PPO not able to learn from an env as simple as Pendulum-v1?

How severe does this issue affect your experience of using Ray?

  • None: Just asking a question out of curiosity

Observing it is hard to find from Ray document a full runnable example training on an environment with continuous action-space. I tried to run it on the simplest env Pendulum-v1. However, the PPO model doesn’t seem to be learning from the env. Is this behavior expected?
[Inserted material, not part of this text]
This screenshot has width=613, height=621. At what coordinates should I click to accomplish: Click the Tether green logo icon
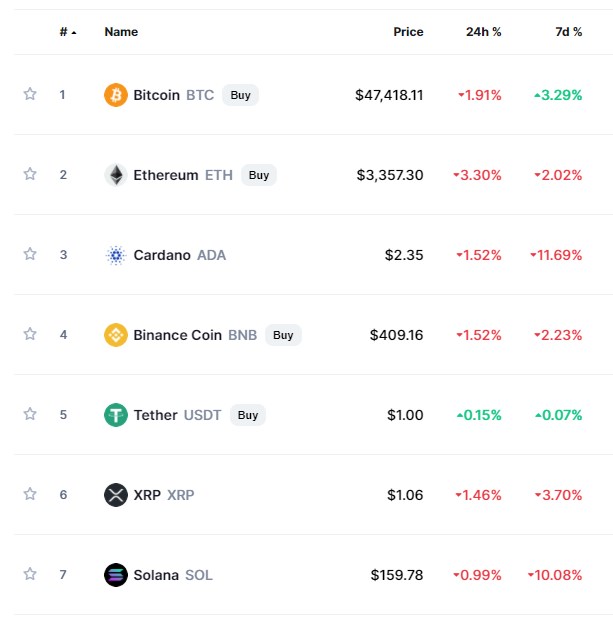click(116, 415)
My testing code running with Ray==2.1.0 and Python==3.8 on Sagemaker:

import ray
from ray import air, tune

tuner = tune.Tuner(
    'PPO',
    tune_config=tune.TuneConfig(
            metric="episode_reward_mean",
            mode="max",
            num_samples=1,
            #max_concurrent_trials=1,
        time_budget_s=60*60*8
        ),
    run_config=air.RunConfig(
        #stop={"time_total_s": 60*60*8},
        checkpoint_config=air.CheckpointConfig(
            checkpoint_at_end=True,
            checkpoint_frequency=200,
            num_to_keep = 5),
        local_dir = '/home/ec2-user/SageMaker/ray_results2',
        callbacks=[MLflowLoggerCallback(tracking_uri='http://localhost:5000', experiment_name="dev", )]
    ),
    
    param_space={
            "env": "Pendulum-v1",
#             "clip_actions": True,
            "num_workers": 4,
            "num_gpus": 0, # number of GPUs to use
            "framework": 'torch', # tf|tf2|torch
        },
    
)

tuner.fit()

Also tried on stable baseline 3 which seems to be working fine:

from stable_baselines3 import PPO
import gym
model = PPO(
#     'MultiInputPolicy',
    'MlpPolicy',
    gym.make('Pendulum-v1'),
    gamma=0.98,
    # Using https://proceedings.mlr.press/v164/raffin22a.html
    use_sde=True,
    sde_sample_freq=4,
    learning_rate=1e-3,
    verbose=1,
)

# Train the agent
model.learn(total_timesteps=int(1e6))

It’s achieving mean_reward of about -200 after running for a few minutes:

Hi,

RLlib does not automatically tune hyperparameters.
This is a critical part of reinforcement learning though.
If you would use Ray tune to tune some of the more important ones in PPO, you will get good results.
Have a look at our tuned examples if you are looking for such configurations.
For example, here is our tuned example for Pendulum-v1 and PPO

Cheers